>> start Source records

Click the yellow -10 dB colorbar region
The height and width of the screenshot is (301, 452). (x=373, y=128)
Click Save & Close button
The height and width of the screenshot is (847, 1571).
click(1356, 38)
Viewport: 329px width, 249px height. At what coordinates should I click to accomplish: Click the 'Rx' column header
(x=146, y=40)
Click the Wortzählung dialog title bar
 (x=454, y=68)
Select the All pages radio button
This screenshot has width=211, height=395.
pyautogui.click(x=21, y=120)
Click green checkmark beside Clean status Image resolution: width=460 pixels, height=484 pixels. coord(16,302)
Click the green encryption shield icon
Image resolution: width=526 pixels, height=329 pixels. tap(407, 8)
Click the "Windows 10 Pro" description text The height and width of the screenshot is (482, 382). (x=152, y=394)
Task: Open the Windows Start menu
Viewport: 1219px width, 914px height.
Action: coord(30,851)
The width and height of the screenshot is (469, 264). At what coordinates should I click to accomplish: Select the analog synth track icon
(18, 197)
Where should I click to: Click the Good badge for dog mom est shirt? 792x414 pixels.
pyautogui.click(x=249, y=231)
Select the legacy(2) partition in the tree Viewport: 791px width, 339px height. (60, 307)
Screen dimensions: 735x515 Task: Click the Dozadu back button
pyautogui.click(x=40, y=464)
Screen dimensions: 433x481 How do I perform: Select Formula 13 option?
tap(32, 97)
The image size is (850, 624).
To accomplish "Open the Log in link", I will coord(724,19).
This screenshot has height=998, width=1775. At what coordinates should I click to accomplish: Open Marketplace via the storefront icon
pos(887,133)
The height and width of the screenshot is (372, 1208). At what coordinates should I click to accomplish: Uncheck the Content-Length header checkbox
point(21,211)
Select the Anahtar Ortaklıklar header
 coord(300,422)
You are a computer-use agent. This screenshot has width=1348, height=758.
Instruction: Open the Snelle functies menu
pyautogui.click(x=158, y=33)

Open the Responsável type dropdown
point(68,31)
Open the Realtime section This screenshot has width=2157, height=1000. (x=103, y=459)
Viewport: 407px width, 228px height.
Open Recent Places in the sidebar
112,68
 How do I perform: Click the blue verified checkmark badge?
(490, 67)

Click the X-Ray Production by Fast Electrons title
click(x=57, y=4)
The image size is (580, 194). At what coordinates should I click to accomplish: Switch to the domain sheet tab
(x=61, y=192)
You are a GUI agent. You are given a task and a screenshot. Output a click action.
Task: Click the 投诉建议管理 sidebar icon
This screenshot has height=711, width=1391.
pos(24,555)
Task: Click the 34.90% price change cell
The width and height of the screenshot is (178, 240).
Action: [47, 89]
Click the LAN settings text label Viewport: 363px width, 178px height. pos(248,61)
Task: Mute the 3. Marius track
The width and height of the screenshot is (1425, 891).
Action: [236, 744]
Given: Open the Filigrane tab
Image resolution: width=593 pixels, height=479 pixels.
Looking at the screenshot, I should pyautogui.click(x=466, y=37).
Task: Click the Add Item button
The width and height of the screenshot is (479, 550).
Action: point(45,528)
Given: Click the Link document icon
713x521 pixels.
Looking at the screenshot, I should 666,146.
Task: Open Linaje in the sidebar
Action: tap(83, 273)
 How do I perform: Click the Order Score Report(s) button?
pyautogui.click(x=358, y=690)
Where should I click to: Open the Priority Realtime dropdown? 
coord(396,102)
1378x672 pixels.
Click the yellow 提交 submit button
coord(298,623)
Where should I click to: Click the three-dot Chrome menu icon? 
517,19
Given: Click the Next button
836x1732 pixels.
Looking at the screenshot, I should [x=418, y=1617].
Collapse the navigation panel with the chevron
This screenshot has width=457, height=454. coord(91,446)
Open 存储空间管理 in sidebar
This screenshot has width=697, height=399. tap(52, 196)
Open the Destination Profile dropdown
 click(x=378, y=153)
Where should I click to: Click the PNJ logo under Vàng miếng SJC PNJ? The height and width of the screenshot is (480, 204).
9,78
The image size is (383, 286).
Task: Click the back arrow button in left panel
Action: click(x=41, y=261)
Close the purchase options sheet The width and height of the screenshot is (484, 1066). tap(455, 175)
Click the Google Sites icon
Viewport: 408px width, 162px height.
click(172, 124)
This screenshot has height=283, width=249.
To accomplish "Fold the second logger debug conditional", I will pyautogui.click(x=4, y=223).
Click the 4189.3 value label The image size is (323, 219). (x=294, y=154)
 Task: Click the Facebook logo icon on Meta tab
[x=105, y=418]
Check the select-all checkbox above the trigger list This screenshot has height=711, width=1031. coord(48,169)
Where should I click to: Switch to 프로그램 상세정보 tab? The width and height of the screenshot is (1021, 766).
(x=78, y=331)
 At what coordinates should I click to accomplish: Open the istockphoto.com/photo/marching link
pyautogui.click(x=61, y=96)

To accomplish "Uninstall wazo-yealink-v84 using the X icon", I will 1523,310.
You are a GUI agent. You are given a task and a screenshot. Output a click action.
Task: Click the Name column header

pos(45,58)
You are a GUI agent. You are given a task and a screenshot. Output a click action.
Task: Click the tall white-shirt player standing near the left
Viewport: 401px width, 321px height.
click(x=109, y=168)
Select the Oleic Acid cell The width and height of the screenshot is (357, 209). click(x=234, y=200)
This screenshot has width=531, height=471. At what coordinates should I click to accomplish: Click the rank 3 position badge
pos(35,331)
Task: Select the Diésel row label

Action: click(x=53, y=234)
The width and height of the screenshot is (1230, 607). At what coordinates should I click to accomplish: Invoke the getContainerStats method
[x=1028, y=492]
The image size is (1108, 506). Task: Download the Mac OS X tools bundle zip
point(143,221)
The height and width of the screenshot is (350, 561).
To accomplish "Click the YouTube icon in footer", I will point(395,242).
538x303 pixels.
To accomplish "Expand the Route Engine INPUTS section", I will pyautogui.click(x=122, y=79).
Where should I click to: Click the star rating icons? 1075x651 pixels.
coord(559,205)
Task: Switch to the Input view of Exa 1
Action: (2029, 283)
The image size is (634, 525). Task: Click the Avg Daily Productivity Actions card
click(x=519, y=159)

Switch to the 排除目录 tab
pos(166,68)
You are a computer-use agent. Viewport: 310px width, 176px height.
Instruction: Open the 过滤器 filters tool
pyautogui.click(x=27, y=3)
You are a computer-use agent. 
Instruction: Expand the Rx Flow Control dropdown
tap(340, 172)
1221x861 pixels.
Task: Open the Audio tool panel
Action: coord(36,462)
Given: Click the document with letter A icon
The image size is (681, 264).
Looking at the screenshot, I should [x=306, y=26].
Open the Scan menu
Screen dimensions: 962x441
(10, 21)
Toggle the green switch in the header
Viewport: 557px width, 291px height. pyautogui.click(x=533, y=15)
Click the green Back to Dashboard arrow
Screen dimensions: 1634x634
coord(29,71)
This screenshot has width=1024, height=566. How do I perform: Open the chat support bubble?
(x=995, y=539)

>> end Source records

Rename "Wortzählung" to "Word Count" throughout the data above, and change nothing else.

• Solution to the problem:
Click the yellow -10 dB colorbar region
The height and width of the screenshot is (301, 452). (x=373, y=128)
Click Save & Close button
The height and width of the screenshot is (847, 1571).
click(1356, 38)
Viewport: 329px width, 249px height. At what coordinates should I click to accomplish: Click the 'Rx' column header
(x=146, y=40)
Click the Word Count dialog title bar
 (x=454, y=68)
Select the All pages radio button
This screenshot has width=211, height=395.
pyautogui.click(x=21, y=120)
Click green checkmark beside Clean status Image resolution: width=460 pixels, height=484 pixels. coord(16,302)
Click the green encryption shield icon
Image resolution: width=526 pixels, height=329 pixels. tap(407, 8)
Click the "Windows 10 Pro" description text The height and width of the screenshot is (482, 382). (x=152, y=394)
Task: Open the Windows Start menu
Viewport: 1219px width, 914px height.
Action: coord(30,851)
The width and height of the screenshot is (469, 264). At what coordinates should I click to accomplish: Select the analog synth track icon
(18, 197)
Where should I click to: Click the Good badge for dog mom est shirt? 792x414 pixels.
pyautogui.click(x=249, y=231)
Select the legacy(2) partition in the tree Viewport: 791px width, 339px height. (60, 307)
Screen dimensions: 735x515 Task: Click the Dozadu back button
pyautogui.click(x=40, y=464)
Screen dimensions: 433x481 How do I perform: Select Formula 13 option?
tap(32, 97)
The image size is (850, 624).
To accomplish "Open the Log in link", I will coord(724,19).
This screenshot has height=998, width=1775. At what coordinates should I click to accomplish: Open Marketplace via the storefront icon
pos(887,133)
The height and width of the screenshot is (372, 1208). At what coordinates should I click to accomplish: Uncheck the Content-Length header checkbox
point(21,211)
Select the Anahtar Ortaklıklar header
 coord(300,422)
You are a computer-use agent. This screenshot has width=1348, height=758.
Instruction: Open the Snelle functies menu
pyautogui.click(x=158, y=33)

Open the Responsável type dropdown
point(68,31)
Open the Realtime section This screenshot has width=2157, height=1000. (x=103, y=459)
Viewport: 407px width, 228px height.
Open Recent Places in the sidebar
112,68
 How do I perform: Click the blue verified checkmark badge?
(490, 67)

Click the X-Ray Production by Fast Electrons title
click(x=57, y=4)
The image size is (580, 194). At what coordinates should I click to accomplish: Switch to the domain sheet tab
(x=61, y=192)
You are a GUI agent. You are given a task and a screenshot. Output a click action.
Task: Click the 投诉建议管理 sidebar icon
This screenshot has height=711, width=1391.
pos(24,555)
Task: Click the 34.90% price change cell
The width and height of the screenshot is (178, 240).
Action: [47, 89]
Click the LAN settings text label Viewport: 363px width, 178px height. pos(248,61)
Task: Mute the 3. Marius track
The width and height of the screenshot is (1425, 891).
Action: [236, 744]
Given: Open the Filigrane tab
Image resolution: width=593 pixels, height=479 pixels.
Looking at the screenshot, I should pyautogui.click(x=466, y=37).
Task: Click the Add Item button
The width and height of the screenshot is (479, 550).
Action: point(45,528)
Given: Click the Link document icon
713x521 pixels.
Looking at the screenshot, I should 666,146.
Task: Open Linaje in the sidebar
Action: tap(83, 273)
 How do I perform: Click the Order Score Report(s) button?
pyautogui.click(x=358, y=690)
Where should I click to: Open the Priority Realtime dropdown? 
coord(396,102)
1378x672 pixels.
Click the yellow 提交 submit button
coord(298,623)
Where should I click to: Click the three-dot Chrome menu icon? 
517,19
Given: Click the Next button
836x1732 pixels.
Looking at the screenshot, I should [x=418, y=1617].
Collapse the navigation panel with the chevron
This screenshot has width=457, height=454. coord(91,446)
Open 存储空间管理 in sidebar
This screenshot has width=697, height=399. tap(52, 196)
Open the Destination Profile dropdown
 click(x=378, y=153)
Where should I click to: Click the PNJ logo under Vàng miếng SJC PNJ? The height and width of the screenshot is (480, 204).
9,78
The image size is (383, 286).
Task: Click the back arrow button in left panel
Action: click(x=41, y=261)
Close the purchase options sheet The width and height of the screenshot is (484, 1066). tap(455, 175)
Click the Google Sites icon
Viewport: 408px width, 162px height.
click(172, 124)
This screenshot has height=283, width=249.
To accomplish "Fold the second logger debug conditional", I will pyautogui.click(x=4, y=223).
Click the 4189.3 value label The image size is (323, 219). (x=294, y=154)
 Task: Click the Facebook logo icon on Meta tab
[x=105, y=418]
Check the select-all checkbox above the trigger list This screenshot has height=711, width=1031. coord(48,169)
Where should I click to: Switch to 프로그램 상세정보 tab? The width and height of the screenshot is (1021, 766).
(x=78, y=331)
 At what coordinates should I click to accomplish: Open the istockphoto.com/photo/marching link
pyautogui.click(x=61, y=96)

To accomplish "Uninstall wazo-yealink-v84 using the X icon", I will 1523,310.
You are a GUI agent. You are given a task and a screenshot. Output a click action.
Task: Click the Name column header

pos(45,58)
You are a GUI agent. You are given a task and a screenshot. Output a click action.
Task: Click the tall white-shirt player standing near the left
Viewport: 401px width, 321px height.
click(x=109, y=168)
Select the Oleic Acid cell The width and height of the screenshot is (357, 209). click(x=234, y=200)
This screenshot has width=531, height=471. At what coordinates should I click to accomplish: Click the rank 3 position badge
pos(35,331)
Task: Select the Diésel row label

Action: click(x=53, y=234)
The width and height of the screenshot is (1230, 607). At what coordinates should I click to accomplish: Invoke the getContainerStats method
[x=1028, y=492]
The image size is (1108, 506). Task: Download the Mac OS X tools bundle zip
point(143,221)
The height and width of the screenshot is (350, 561).
To accomplish "Click the YouTube icon in footer", I will point(395,242).
538x303 pixels.
To accomplish "Expand the Route Engine INPUTS section", I will pyautogui.click(x=122, y=79).
Where should I click to: Click the star rating icons? 1075x651 pixels.
coord(559,205)
Task: Switch to the Input view of Exa 1
Action: (2029, 283)
The image size is (634, 525). Task: Click the Avg Daily Productivity Actions card
click(x=519, y=159)

Switch to the 排除目录 tab
pos(166,68)
You are a computer-use agent. Viewport: 310px width, 176px height.
Instruction: Open the 过滤器 filters tool
pyautogui.click(x=27, y=3)
You are a computer-use agent. 
Instruction: Expand the Rx Flow Control dropdown
tap(340, 172)
1221x861 pixels.
Task: Open the Audio tool panel
Action: coord(36,462)
Given: Click the document with letter A icon
The image size is (681, 264).
Looking at the screenshot, I should [x=306, y=26].
Open the Scan menu
Screen dimensions: 962x441
(10, 21)
Toggle the green switch in the header
Viewport: 557px width, 291px height. pyautogui.click(x=533, y=15)
Click the green Back to Dashboard arrow
Screen dimensions: 1634x634
coord(29,71)
This screenshot has width=1024, height=566. How do I perform: Open the chat support bubble?
(x=995, y=539)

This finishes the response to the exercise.